You don't often see that kind of fan appreciation from any developer or publisher, so its truly refreshing when something like this happens completely out of the blue. And yes, part of my "you guys really ought to buy this esoteric Japanese game" stems from a desire to support a developer who is cool enough to say to their publisher "we need to do something extra cool for the fans who still stood behind us even after we dicked them out of a physical release of the first WDIDTDTML."
When you combine the moral gold star Acquire earned from that stunt with the creative chops necessary to craft a wildly unique puzzle game wrapped in a thick layer of humor guaranteed to appeal to an audience you could likely count on one hand, it's a foregone conclusion that WDIDTDTML won't be battling any chubby Italian plumbers for the top spot on the monthly NPD sales charts.
Actually, I'd be a bit shocked if the NPD charts even list the WDIDTDTML games. There is a bare minimum sales requirement numbering in the tens of thousands to being included on those things, I believe.
The endlessly optimistic fans of the series though seem to see that as even more reason to love the WDIDTDTML games. They're the video game equivalent of being into Nirvana in 1989, and unless a PSP falls into Snooki's racially embarrassing grilla, I doubt MTV will be discovering this hidden gem any time soon.
After all of that, what more do you need to convince you to go out and buy this game?
In an era where the Japanese games industry is actively dying because the games biz is so jammed full of boring, derivative games, WDIDTDTML is wildly original.
WDIDTDTML is both funny and cerebral, when only a small percentage of titles in the history of gaming as a cultural medium have been able to manage either one of those with any success.

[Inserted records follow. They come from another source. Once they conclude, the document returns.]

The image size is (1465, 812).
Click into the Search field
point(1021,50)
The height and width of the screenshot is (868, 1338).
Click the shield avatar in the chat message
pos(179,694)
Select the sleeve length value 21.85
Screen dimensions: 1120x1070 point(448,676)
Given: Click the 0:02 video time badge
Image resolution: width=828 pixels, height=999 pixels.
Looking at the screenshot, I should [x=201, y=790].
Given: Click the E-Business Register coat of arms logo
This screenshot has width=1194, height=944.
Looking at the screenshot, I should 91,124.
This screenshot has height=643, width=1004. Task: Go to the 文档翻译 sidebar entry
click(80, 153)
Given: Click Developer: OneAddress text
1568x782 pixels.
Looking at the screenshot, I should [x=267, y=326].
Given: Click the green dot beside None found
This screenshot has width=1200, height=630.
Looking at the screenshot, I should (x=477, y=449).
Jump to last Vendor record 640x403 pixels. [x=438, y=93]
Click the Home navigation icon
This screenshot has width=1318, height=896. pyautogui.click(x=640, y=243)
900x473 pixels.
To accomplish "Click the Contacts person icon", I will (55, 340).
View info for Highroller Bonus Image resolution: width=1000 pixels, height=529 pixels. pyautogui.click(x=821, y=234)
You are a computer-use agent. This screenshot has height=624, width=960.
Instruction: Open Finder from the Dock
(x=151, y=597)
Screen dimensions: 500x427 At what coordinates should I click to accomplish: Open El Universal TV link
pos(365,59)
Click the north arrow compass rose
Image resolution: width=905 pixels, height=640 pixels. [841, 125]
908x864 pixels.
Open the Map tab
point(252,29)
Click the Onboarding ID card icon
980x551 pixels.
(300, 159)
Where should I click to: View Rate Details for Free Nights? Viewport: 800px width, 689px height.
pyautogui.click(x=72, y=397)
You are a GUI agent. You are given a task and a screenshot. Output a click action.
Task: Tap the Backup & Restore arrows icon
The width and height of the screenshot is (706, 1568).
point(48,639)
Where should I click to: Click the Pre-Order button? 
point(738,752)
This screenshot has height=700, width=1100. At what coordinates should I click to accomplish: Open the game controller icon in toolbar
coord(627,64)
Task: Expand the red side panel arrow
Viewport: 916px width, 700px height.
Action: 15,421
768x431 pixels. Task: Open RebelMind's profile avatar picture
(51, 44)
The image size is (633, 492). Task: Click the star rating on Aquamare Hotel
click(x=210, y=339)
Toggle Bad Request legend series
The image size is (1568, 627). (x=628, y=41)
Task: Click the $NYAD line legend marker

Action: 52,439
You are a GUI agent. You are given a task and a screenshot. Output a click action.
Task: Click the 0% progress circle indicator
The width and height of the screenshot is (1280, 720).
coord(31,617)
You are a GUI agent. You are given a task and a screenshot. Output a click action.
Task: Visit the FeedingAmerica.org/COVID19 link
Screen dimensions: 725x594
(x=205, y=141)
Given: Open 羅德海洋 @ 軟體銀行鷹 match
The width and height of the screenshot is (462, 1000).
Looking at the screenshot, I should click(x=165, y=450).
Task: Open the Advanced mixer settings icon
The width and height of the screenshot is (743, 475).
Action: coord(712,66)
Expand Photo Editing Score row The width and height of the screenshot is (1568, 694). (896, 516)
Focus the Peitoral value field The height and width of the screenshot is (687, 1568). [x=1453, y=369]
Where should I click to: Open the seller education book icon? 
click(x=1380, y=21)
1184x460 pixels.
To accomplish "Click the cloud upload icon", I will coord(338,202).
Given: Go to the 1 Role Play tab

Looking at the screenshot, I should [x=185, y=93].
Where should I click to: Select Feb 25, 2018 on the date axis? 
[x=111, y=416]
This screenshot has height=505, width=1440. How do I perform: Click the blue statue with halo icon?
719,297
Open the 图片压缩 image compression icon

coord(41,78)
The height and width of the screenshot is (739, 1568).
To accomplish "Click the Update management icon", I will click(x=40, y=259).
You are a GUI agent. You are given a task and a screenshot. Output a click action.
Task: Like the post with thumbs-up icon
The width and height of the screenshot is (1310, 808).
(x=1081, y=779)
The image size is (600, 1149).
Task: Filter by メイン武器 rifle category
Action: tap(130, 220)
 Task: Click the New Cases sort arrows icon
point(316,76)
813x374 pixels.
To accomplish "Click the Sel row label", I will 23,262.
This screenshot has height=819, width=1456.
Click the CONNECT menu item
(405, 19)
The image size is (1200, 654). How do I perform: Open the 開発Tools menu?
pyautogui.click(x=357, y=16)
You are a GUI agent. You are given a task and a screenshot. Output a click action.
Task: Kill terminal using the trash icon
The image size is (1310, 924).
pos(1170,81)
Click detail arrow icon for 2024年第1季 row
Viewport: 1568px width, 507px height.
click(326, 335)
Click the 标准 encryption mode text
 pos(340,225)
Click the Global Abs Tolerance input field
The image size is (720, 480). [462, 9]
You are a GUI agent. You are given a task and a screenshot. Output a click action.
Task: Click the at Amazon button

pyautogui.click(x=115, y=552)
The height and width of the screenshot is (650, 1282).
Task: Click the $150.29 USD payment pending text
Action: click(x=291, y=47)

While both our oceans and our economy lie mortally wounded by companies attempting to fiscally sodomize their customers to death, WDIDTDTML developer Acquire proves that they actively care about their fans with a truly generous gift.
And the kicker?
The UMD version of WDIDTDTML2 — the package that includes the first WDIDTDTML game — will only set you back $30. That's half the price of a new Xbox 360 or PlayStation 3 game, and $10 less than most new PSP games, and I'd be willing to bet you could find it significantly cheaper if you shopped around or found a used copy at your local games retailer.
I just hope that I've done my part here. Stuff like this is rare in the cutthroat, dog-eat-dog-while-other-dog-snorts-coke-and-fucks-depressed-stripper-dog-on-top-of-a-fifth-dog's-horribly-mutilated-corpse world of business, and it really should be rewarded and held aloft as an example of how to do business.
If, for no other reason, than to show all those creepy dogs that puppy snouts full of blow, wanton Jenga-style sex pyramids, and canine cannibalism (caninabalism?) will not be tolerated in the boardrooms of decent, hardworking Japanese developers.
(Underage cartoon porn, sure, but not junkie caninabal sex-fiend puppies. That shit simply crosses a line, Broseph Gordon-Levitt.)